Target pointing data
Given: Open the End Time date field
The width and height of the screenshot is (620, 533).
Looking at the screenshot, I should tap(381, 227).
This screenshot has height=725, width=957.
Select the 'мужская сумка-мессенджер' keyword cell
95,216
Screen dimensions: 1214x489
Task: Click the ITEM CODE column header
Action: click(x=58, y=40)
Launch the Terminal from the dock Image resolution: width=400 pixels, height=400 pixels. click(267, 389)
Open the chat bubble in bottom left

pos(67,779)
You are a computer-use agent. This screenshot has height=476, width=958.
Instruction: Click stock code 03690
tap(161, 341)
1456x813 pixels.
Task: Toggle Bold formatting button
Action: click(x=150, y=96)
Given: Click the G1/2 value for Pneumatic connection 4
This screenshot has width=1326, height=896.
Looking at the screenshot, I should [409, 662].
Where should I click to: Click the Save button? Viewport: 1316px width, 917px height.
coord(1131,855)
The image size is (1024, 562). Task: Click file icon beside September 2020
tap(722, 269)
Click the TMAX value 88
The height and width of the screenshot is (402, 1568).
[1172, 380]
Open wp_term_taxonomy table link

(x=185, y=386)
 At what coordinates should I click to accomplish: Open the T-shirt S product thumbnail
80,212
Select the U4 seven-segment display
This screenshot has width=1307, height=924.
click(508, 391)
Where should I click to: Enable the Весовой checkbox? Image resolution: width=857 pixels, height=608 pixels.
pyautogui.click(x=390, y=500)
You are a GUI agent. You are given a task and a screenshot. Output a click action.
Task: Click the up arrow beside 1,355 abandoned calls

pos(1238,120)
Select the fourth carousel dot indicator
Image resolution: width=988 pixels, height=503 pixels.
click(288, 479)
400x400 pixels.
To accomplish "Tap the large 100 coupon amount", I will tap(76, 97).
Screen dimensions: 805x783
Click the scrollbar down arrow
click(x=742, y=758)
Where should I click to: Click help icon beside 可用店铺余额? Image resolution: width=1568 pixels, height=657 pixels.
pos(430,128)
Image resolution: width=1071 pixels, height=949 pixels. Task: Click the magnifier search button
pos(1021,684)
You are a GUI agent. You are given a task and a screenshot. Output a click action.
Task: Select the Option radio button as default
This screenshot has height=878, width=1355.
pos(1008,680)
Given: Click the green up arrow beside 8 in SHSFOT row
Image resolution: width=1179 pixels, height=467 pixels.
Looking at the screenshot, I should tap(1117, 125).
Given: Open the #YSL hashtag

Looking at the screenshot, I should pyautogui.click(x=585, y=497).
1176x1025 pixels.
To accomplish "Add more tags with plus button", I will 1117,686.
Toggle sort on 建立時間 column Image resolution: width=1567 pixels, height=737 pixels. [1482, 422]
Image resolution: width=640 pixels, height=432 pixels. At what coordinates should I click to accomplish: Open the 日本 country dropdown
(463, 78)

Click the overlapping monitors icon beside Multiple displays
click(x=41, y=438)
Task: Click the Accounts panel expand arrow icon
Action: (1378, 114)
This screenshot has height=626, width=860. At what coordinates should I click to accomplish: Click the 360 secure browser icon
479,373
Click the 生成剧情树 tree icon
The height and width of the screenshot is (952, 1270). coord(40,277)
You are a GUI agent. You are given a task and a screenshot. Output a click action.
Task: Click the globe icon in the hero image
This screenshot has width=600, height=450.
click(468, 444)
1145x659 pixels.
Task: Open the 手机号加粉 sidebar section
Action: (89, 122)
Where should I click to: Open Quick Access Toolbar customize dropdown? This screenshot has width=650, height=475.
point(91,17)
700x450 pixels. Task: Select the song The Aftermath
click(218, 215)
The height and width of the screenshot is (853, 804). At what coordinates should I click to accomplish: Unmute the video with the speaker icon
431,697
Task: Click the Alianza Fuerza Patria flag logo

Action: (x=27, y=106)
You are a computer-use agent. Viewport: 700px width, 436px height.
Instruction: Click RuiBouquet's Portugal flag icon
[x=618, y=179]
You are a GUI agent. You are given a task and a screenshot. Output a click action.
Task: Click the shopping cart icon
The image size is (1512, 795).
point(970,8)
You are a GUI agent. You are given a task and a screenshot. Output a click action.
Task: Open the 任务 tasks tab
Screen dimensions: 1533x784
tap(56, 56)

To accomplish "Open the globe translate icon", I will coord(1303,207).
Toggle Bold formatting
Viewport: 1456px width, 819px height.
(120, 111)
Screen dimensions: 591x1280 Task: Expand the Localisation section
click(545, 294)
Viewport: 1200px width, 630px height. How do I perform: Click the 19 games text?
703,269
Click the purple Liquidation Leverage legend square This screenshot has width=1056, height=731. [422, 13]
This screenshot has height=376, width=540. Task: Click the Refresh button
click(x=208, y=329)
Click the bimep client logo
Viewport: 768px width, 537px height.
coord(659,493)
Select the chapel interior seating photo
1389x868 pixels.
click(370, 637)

Problem description: Return each line from the entries above that contains the string "Instruction".

Problem solution:
Instruction: Click stock code 03690
Instruction: Click RuiBouquet's Portugal flag icon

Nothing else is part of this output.